• [EXCERPT PROVIDED]:
☆ ☆ ☆ ☆
E. Acquisitions and Divestitures – In November 2014, Alcoa completed the acquisition of an aerospace jet engine components company, Firth Rixson, for $2,995 plus $130 in contingent consideration. The preliminary allocation of the purchase price at that time resulted in total assets of $3,470, including $1,898 in goodwill and $398 in intangibles, and $475 in total liabilities, including the $130 of contingent consideration. These amounts are subject to change upon further review by management, including consideration of a third-party valuation of the assets acquired and liabilities assumed. In the 2015 six-month period, Alcoa updated the estimated beginning balances of certain assets acquired, including a decrease to properties, plants, and equipment of $165, an increase to intangible assets of $396, and a decrease to goodwill of $116. These changes were based on management’s review of preliminary information from the in-progress third party valuation, which is expected to be completed in the third quarter of 2015. The intangible assets of $794 consist primarily of customer relationships and contracts, backlog, qualifications, and technology.

In March 2015, Alcoa completed the acquisition of an aerospace structural castings company, TITAL, for $204 (€188) in cash. TITAL, a privately held company with approximately 650 employees based in Germany, produces aluminum and titanium investment casting products for the aerospace and defense end markets. The purpose of this acquisition is to capture increasing demand for advanced jet engine components made of titanium, establish titanium-casting capabilities in Europe, and expand existing aluminum casting capacity. The assets and liabilities of this business were included within Alcoa’s Engineered Products and Solutions segment since the date of acquisition. Based on the preliminary allocation of the purchase price, goodwill of $123 was recorded for this transaction, none of which is estimated to be deductible for income tax purposes. The final allocation of the purchase price will be based on management’s best estimates, including a valuation of the assets acquired and liabilities assumed, which may result in the identification of other intangible assets, and other studies related to potential environmental and contingent liabilities. This transaction is subject to certain post-closing adjustments as defined in the purchase agreement.
☆ ☆ ☆ ☆
• [INFORMATION PROVIDED]:
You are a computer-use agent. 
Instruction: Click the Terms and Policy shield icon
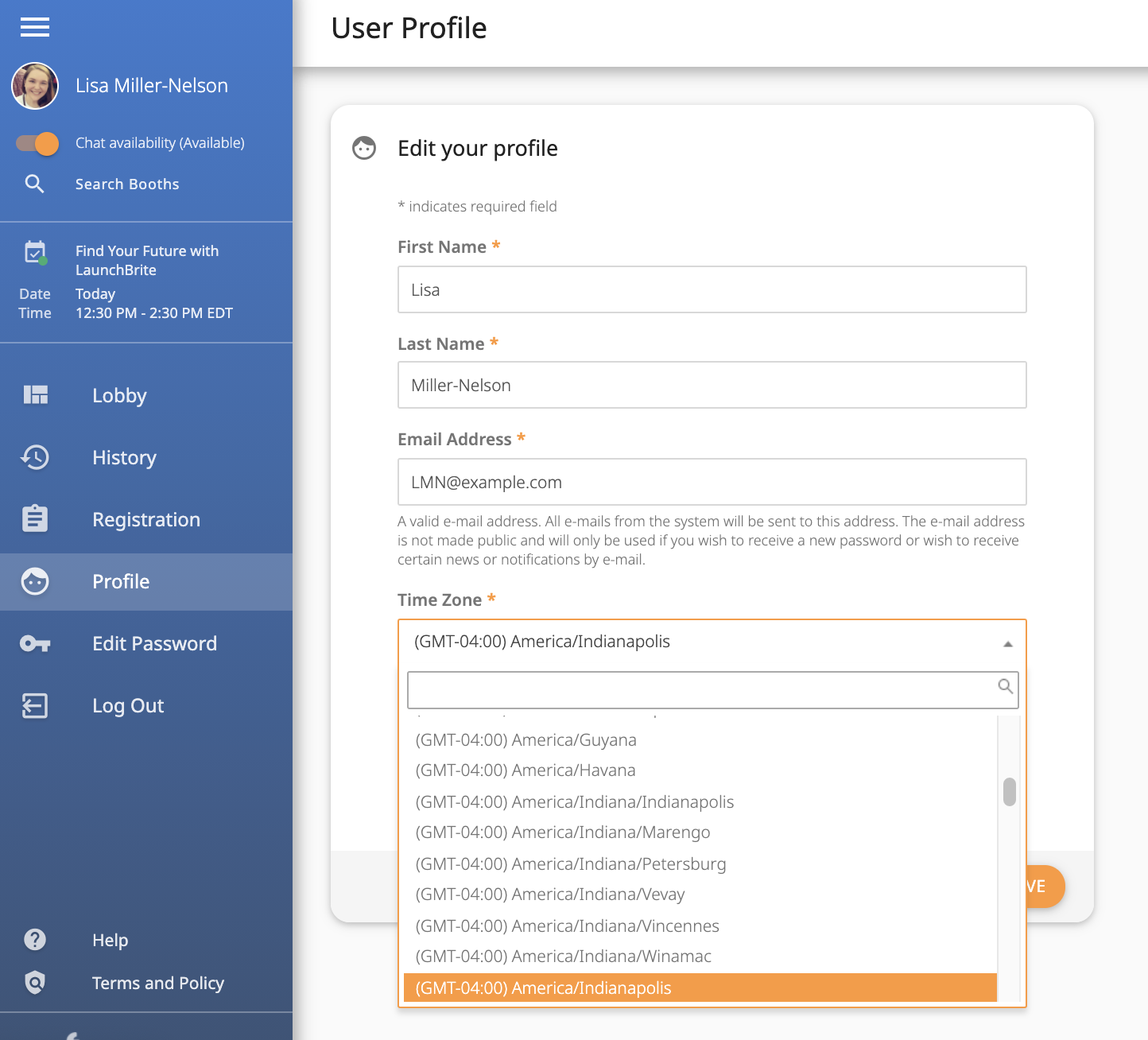pos(35,983)
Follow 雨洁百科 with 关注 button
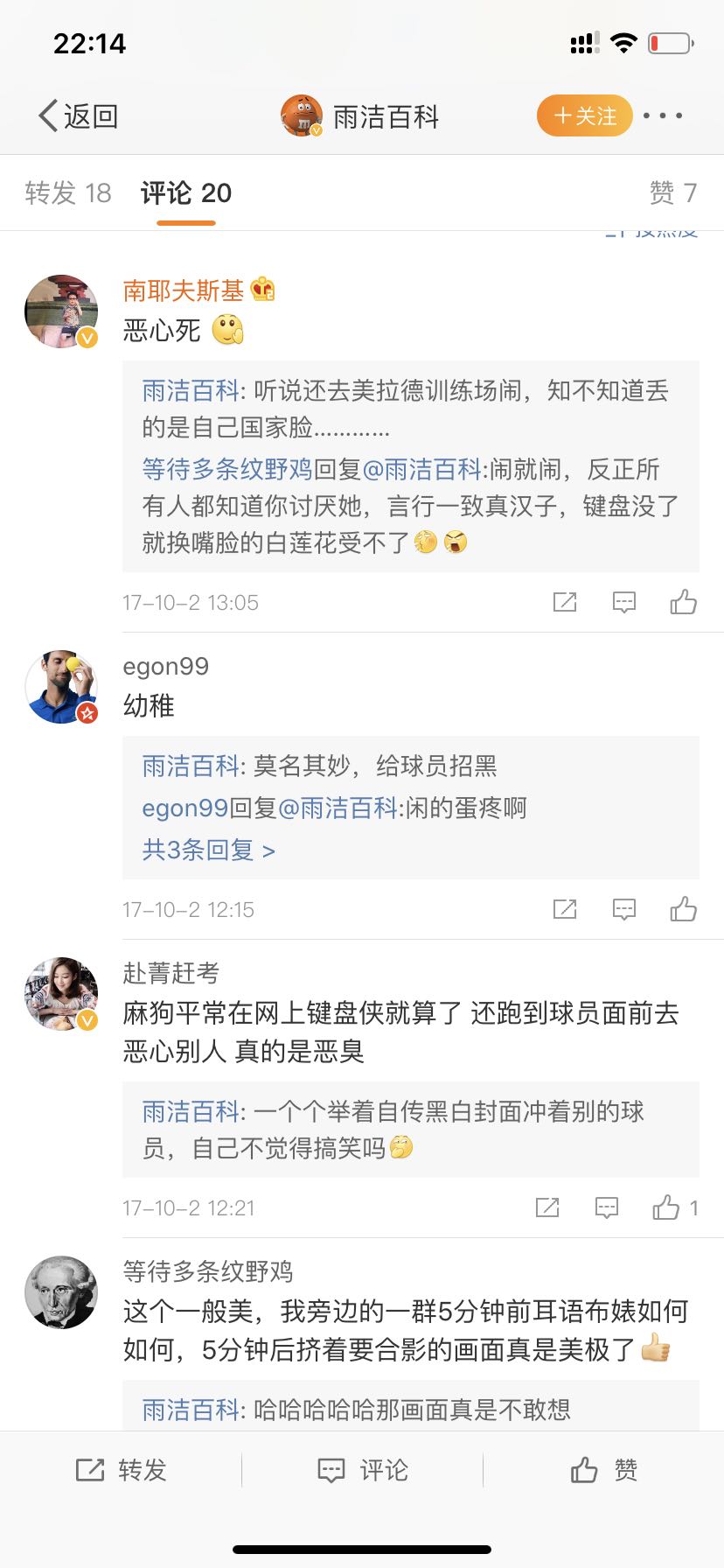This screenshot has height=1568, width=724. pyautogui.click(x=584, y=116)
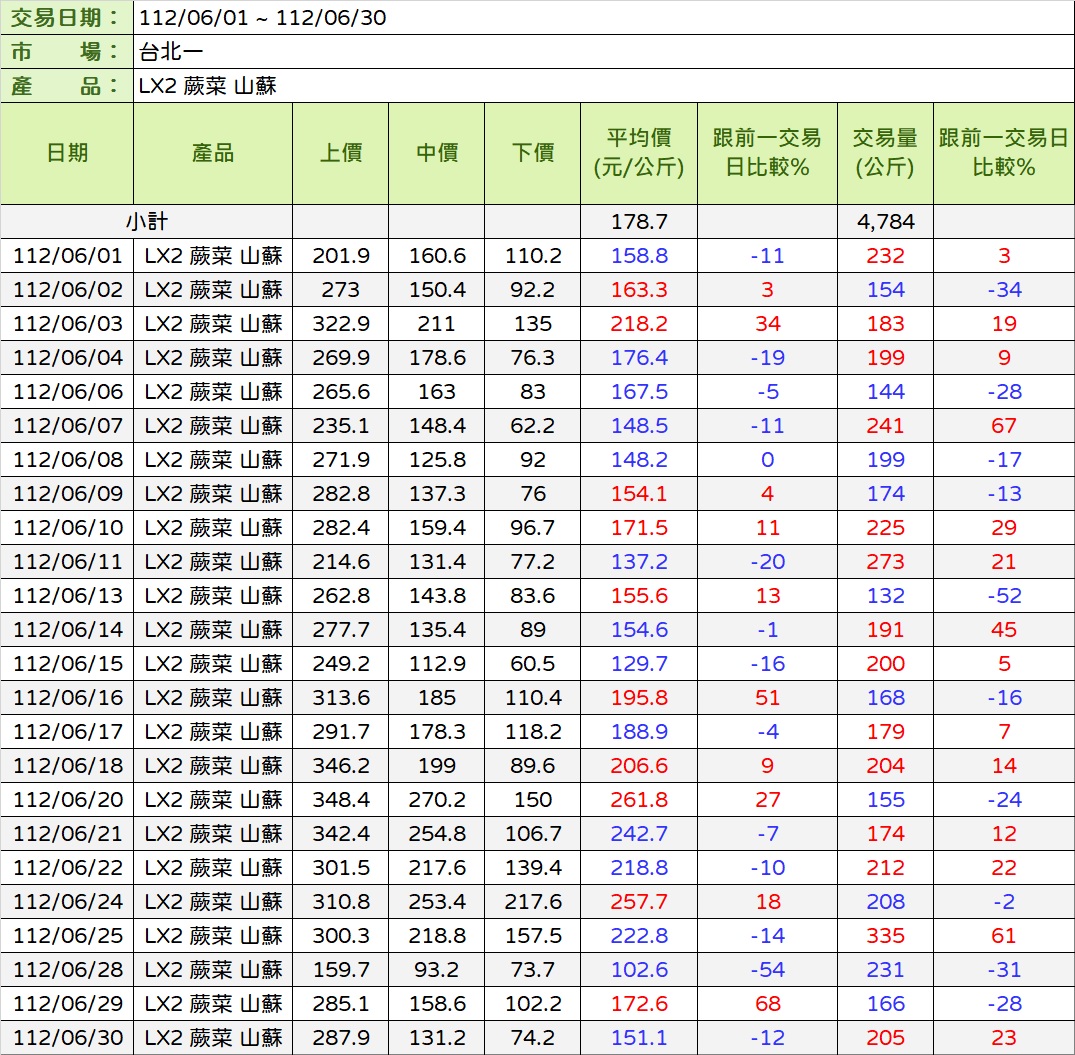
Task: Click the 日期 column header
Action: 67,153
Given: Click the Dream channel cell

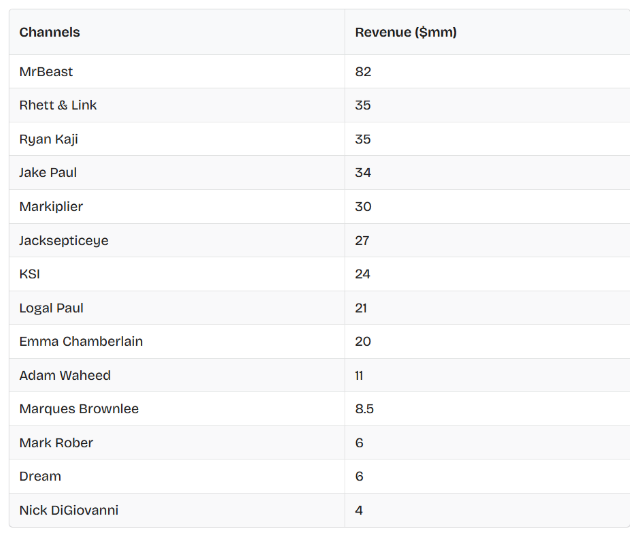Looking at the screenshot, I should (40, 476).
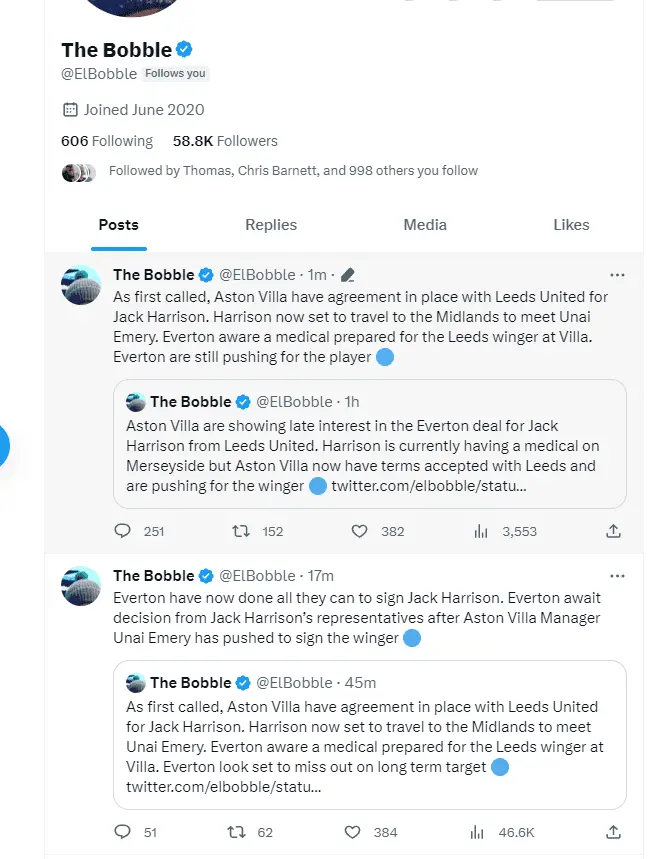The height and width of the screenshot is (859, 662).
Task: Like the post with 382 likes
Action: tap(359, 531)
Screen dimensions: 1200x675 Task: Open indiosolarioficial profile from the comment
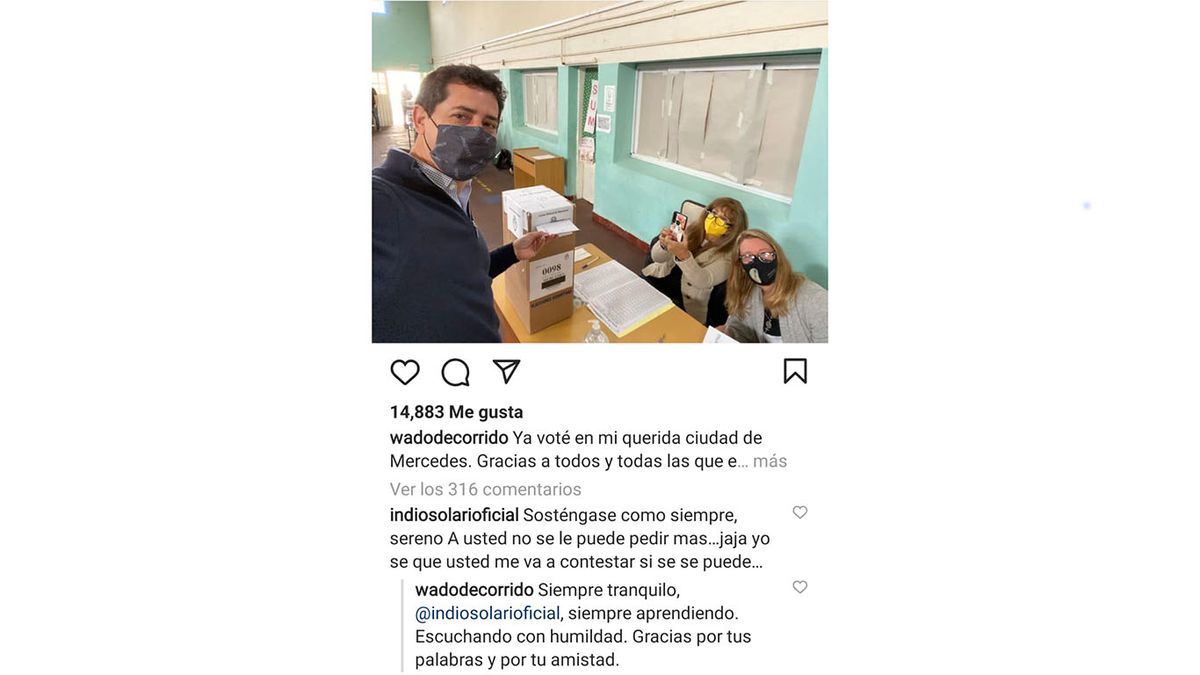(454, 515)
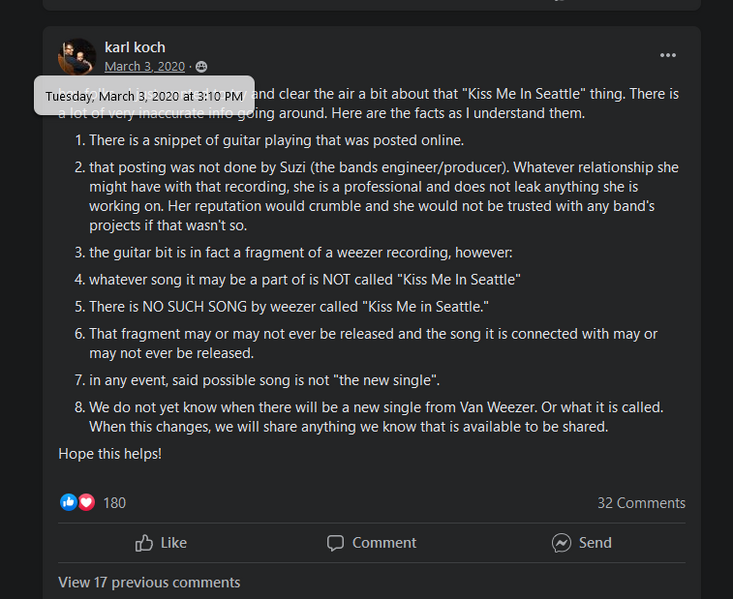Viewport: 733px width, 599px height.
Task: Click the Messenger icon beside Send
Action: [x=561, y=543]
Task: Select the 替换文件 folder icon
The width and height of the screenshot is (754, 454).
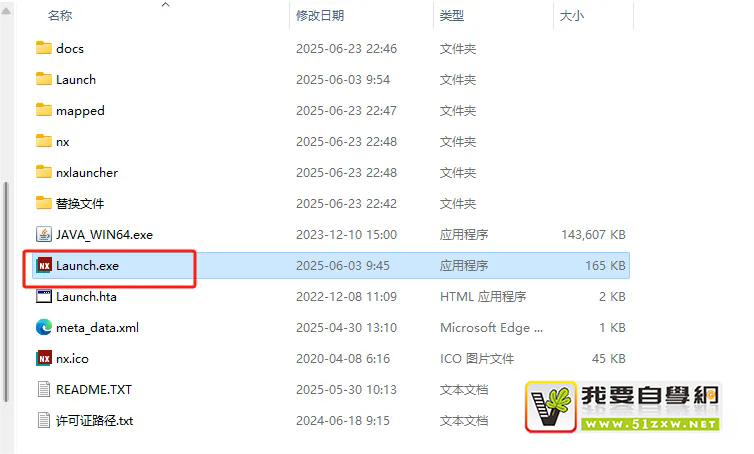Action: tap(44, 203)
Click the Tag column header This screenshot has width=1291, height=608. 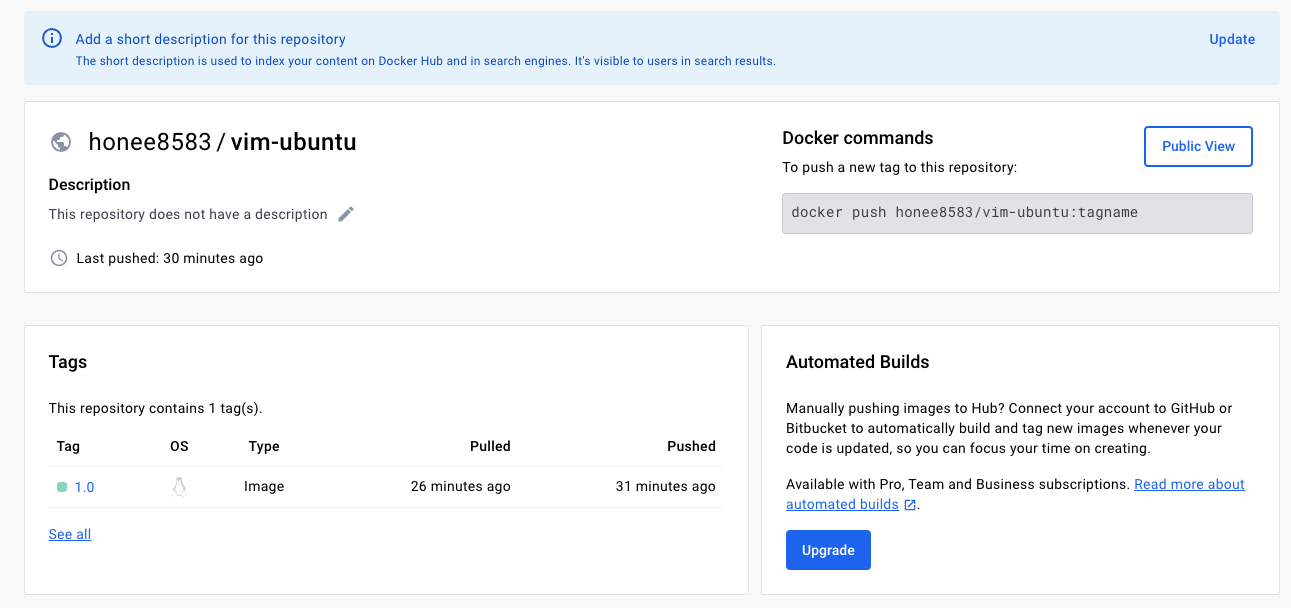[68, 446]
☆ ☆ ☆ ☆
• [SET OF TASKS]:
a – Using the Alcoa acquisitions note, decide whether each statement agrees with it: (i) TITAL has approximately 650 employees and is based in Germany; (ii) the goodwill recorded for TITAL is estimated to be deductible for income tax purposes; (iii) the third-party valuation for Firth Rixson is expected to be completed in the fourth quarter of 2015. Answer yes or no for each and quote the words of the note that settle it.
b – Go on with the Alcoa acquisitions note, starting after its last sentence.

• [EXPECTED RESULTS]:
a –
(i) Yes: "a privately held company with approximately 650 employees based in Germany"
(ii) No: "none of which is estimated to be deductible for income tax purposes"
(iii) No: "which is expected to be completed in the third quarter of 2015"

b –
Also in March 2015, Alcoa signed a definitive agreement to acquire RTI International Metals, Inc. (RTI), a U.S. company publicly traded on the New York Stock Exchange under the ticker symbol “RTI.” Alcoa plans to purchase all outstanding shares of RTI common stock in a stock-for-stock transaction valued at approximately $1,100 (based on the $12.92 per share March 31, 2015 closing price of Alcoa’s common stock). Each issued and outstanding share of RTI common stock immediately prior to the completion of the transaction will be converted into the right to receive 2.8315 shares of Alcoa common stock (no fractional shares will be issued; a cash payment (without interest) in an amount reflecting prevailing market prices of Alcoa common stock on the New York Stock Exchange following the effective time of the merger will be made in lieu thereof). The exchange ratio is the quotient of a $41 per RTI common share acquisition price and the $14.48 per share March 6, 2015 closing price of Alcoa’s common stock. As of March 31, 2015, RTI had 30,794,405 shares of common stock outstanding. Additionally, Alcoa will assume approximately $500 in debt (see below) and acquire approximately $300 in cash (amounts are based on RTI’s Condensed Consolidated Balance Sheet at March 31, 2015).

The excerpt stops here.